To put this family finding into context, first let us look at some American data from a longitudinal cohort which show the earnings of young people as they proceed from late schooling into their working careers. (Bright kids stay at school longer, delaying earning an income, but quickly make up for it).
When these aggregated data are put into a multiple regression equation comparing parental socio-economic status and the child’s IQ as predictors of their eventual income, then the standardised Beta for Parental SES is 0.1 and for IQ o.31. In this case intelligence accounts for 3 times as much variance as social class of origin.
However, one could still argue that the relationship between class and intelligence has not been teased out. A final proof of the impact of intelligence regardless of family background would be to look at the differences between siblings within families. Given the big range of intelligence to be found in an average family, this should be the final proof. If families can really bend the rules to favour their offspring, they should be able to use their family capital and connections to get all their kids into well paid jobs.
To make the matching for background as unambiguous as possible, Murray further limited the sample to pairs of subjects who were full biological siblings and who lived in the same home with both biological parents at least through the younger sibling’s seventh year. These constraints produced a sample of 3,802 individuals who comprised 2,859 unique sibling pairs. The method used was to get sibling pairs where one sibling was in the average range, and the other was above or below the average range. Above average IQ siblings were found to have excelled over their less intelligent siblings in the following ways: they had spent more years in education; they were more likely to have obtained a university first degree; they were doing work of much higher occupational prestige; they worked two more weeks in the year; and finally, they earned higher wages: In 1993, the median earnings for the average was $22,000. Their Very Bright siblings already earned a median of $11,500 more, while their Very Dull siblings earned $9,750 less. The Brights and Dulls each fell somewhere in between.
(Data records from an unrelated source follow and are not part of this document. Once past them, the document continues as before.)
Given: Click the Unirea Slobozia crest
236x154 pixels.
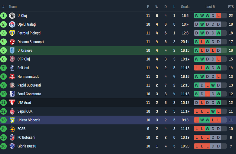Looking at the screenshot, I should click(12, 120).
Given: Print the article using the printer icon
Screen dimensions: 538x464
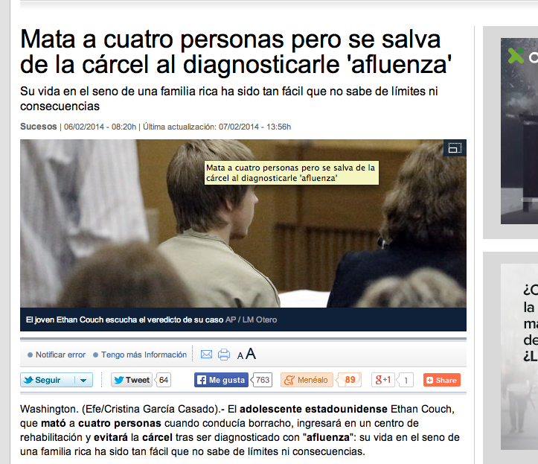Looking at the screenshot, I should [224, 355].
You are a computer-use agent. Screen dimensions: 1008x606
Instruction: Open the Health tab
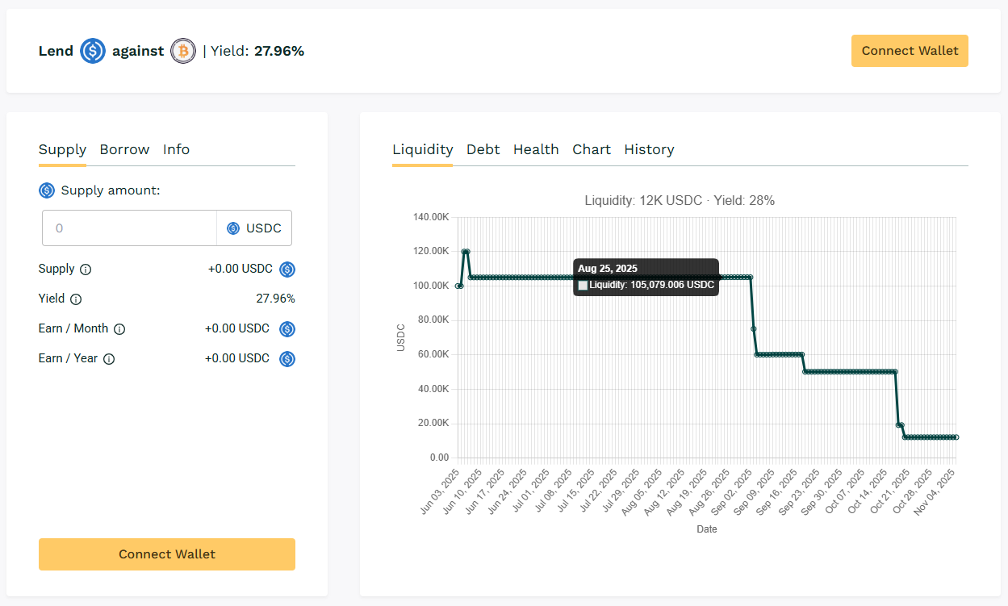click(536, 149)
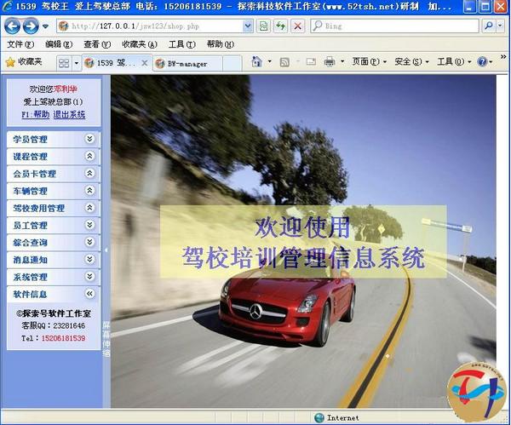Click the Help question mark icon
Screen dimensions: 511x425
pos(482,62)
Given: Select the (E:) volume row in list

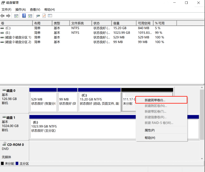Looking at the screenshot, I should click(x=8, y=33).
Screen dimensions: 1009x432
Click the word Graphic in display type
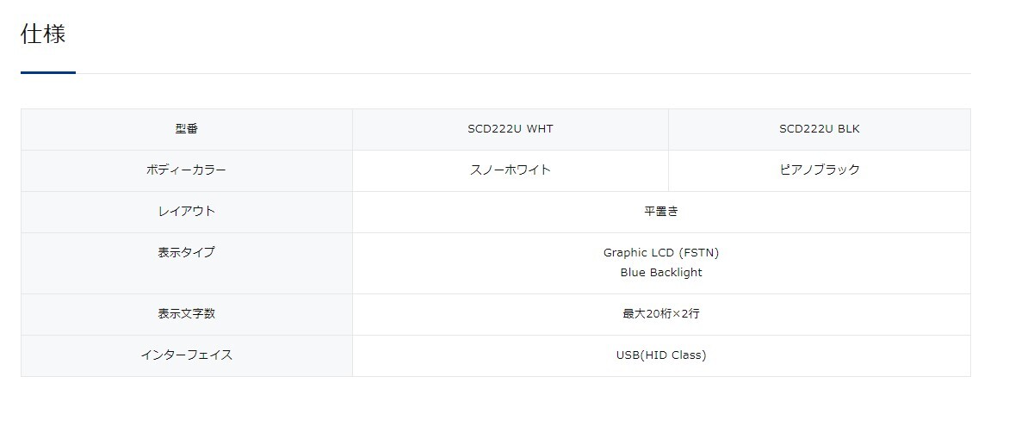tap(625, 253)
In brief, within families, brighter siblings rise in status, and even with all the string pulling in the world, duller siblings fall. It seems that family connections don’t count for as much as expected, at least not in America. Of course, rising and falling is relative to the average wage, which has usually risen since the industrial revolution, but which has had periods of stagnation.
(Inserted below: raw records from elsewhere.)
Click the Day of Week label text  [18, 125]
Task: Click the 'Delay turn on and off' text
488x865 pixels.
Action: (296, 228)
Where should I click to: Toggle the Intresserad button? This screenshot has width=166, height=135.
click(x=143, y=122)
To move towards a conclusion, in every generation families with below average intelligence parents nonetheless add some bright children to society. At the same time, every family with above average intelligence parents add some relatively duller children to society. The less bright and usually poorer families have some children who do very well, and rise in society. The brighter and usually richer families have some children who do not do well, and fall in society. Call it “intelligence mediated mobility” or “IQ churn”.
Social mobility is always there for the taking, and for primarily genetic reasons. It happens anyway, without any governmental planning. It can be stopped by repressive regimes which put barriers in the way of talented young people “from the wrong backgrounds”. It can be distorted by regimes which pick out talentless young people because they come from some chosen “correct backgrounds”.
In contrast, selecting young people by merit will maximise the chance that the best person is appointed to the job that best serves society. That will result in social mobility, as each person moves to the best job. Be warned, however, that in terms of real status, for everyone who rises there is one who falls. If status signifiers mean anything, there must be a hierarchy. A Nobel for everyone would not be a Nobel. Social mobility is good for the risers and sad for the fallers, but the real social mobility takes place when the right person is in the right job, and the whole of society rises.